The same forces are at work to-day to take from the helpless Seminole his home and happy hunting ground.

Tom Tiger made his last visit to Kissimmee during the Spanish-American war, and a touching and pleasing feature of the visit was the meeting between General Fitzhugh Lee and this Chieftain of the Seminoles.

The train bearing General Lee and staff stopped at Kissimmee, where crowds of citizens went to welcome the hero of the Southland. General Lee, dressed in his rank as U. S. general, Chief Tom Tiger in the regalia of a Seminole chieftain. The scene is indelibly impressed upon all who witnessed the meeting. The Indian chief with the Stars and Stripes in his hand, was introduced and shook hands with the great American soldier. In hearty tones General Lee responded, “I am glad to see you, Chief.”

Tom was told he must “yell” when the train came in. He understood and answered, “Me holler (ojus),” and he did, a genuine Seminole war cry, “Yo-he-ee-hee—Yo-ho-ee-hee!”

Driven and hunted, homeless and helpless, this Indian was a strong ally of the United States. “No fight white man,” meaning the people of the United States, “shoot Spaniards, ojus” (heap), was Tom’s reply when the attitude of the two countries was explained to him.

One by one the older Indians are passing away, and when word was received that Captain Tom Tiger had been killed by a stroke of lightning, the news was received with genuine sorrow. In his death, a fair, generous and faithful friend was gone. Captain Tom was building himself a dugout canoe on the edge of the cypress swamp, his family being with him at the time. Seeing an approaching storm, he sent them back to their wigwam. When he did not return, the Indians went to seek him and found his dead body. Other Indians turned the unfinished canoe into a mausoleum, and there rested his remains until an avaricious curio seeker sought it out and robbed it of the body of the chief. Considering the tender respect the Florida Indians have for their dead, and also the superstition that any desecrations of the bones bring dire calamities to the tribe, it is not surprising that this act of vandalism aroused the Seminoles to the highest pitch, and they were stirred as they have not been since the days of the Indian wars. The whites realized that unless they were pacified they were liable to give trouble.

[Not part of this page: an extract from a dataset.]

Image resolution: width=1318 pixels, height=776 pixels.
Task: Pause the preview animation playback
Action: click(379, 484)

Two of the leaders of the band visited the authorities at Fort Pierce, Florida, and the newspapers of that date give the following account, “Big Yankee steal bones of Tiger Tom, Indians Big Chief and best friend. Indians all fight. Kill white man ojus, bones no bring back by big white chiefs next moon.”

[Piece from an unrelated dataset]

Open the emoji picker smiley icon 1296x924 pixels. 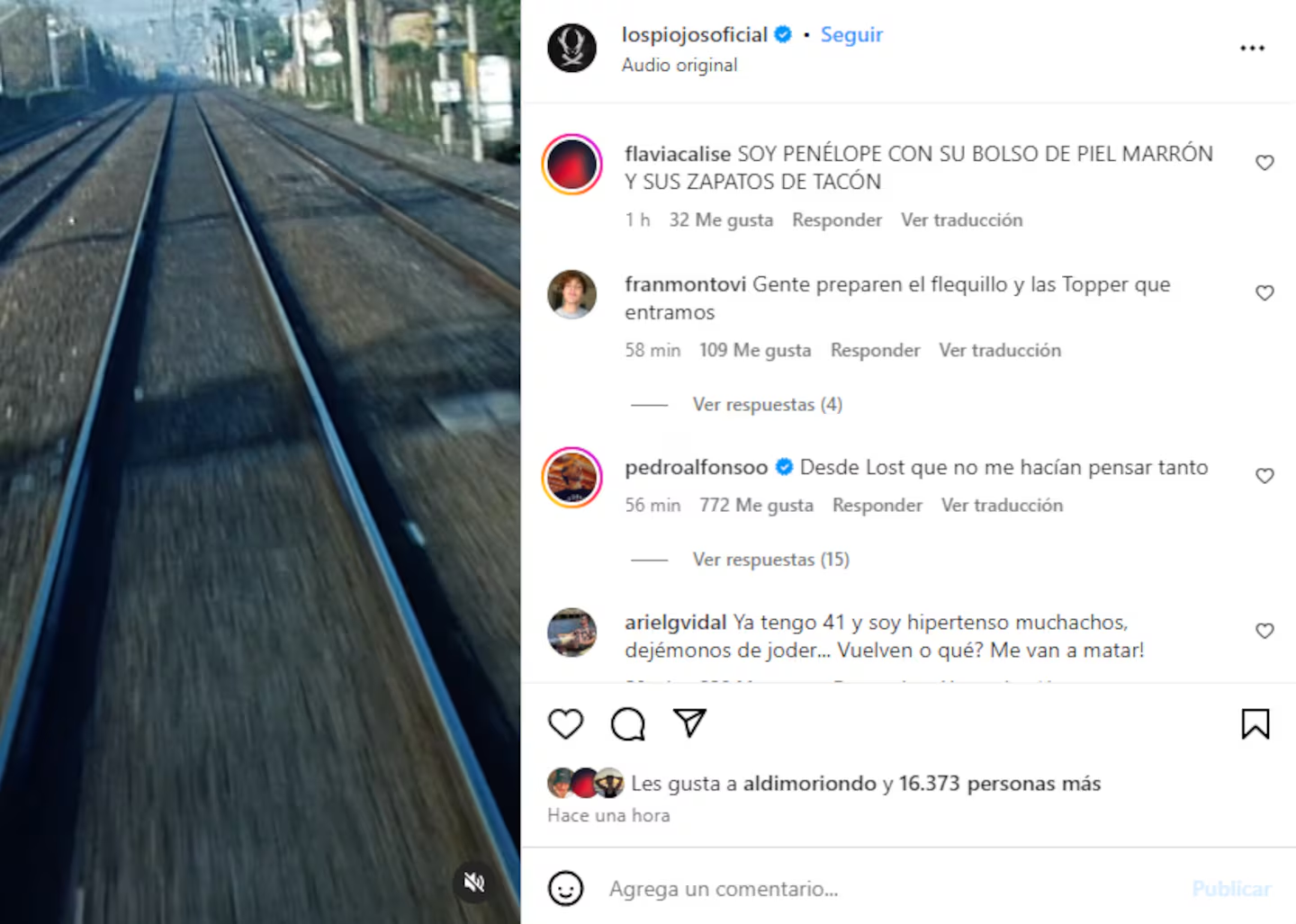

The matter was immediately taken up, and information filed by the State Attorney in the Circuit Court against the party, charging him with disturbing the grave of another and having in his possession a dead body. All over the United States the account was taken up by the press and looked upon as a matter of serious importance, as the Smithsonian Institution was credited with being behind the rapacious curio hunter.

The matter was brought to Mr. J. M. Willson, Jr., recognized as the Seminoles’ best friend among the whites.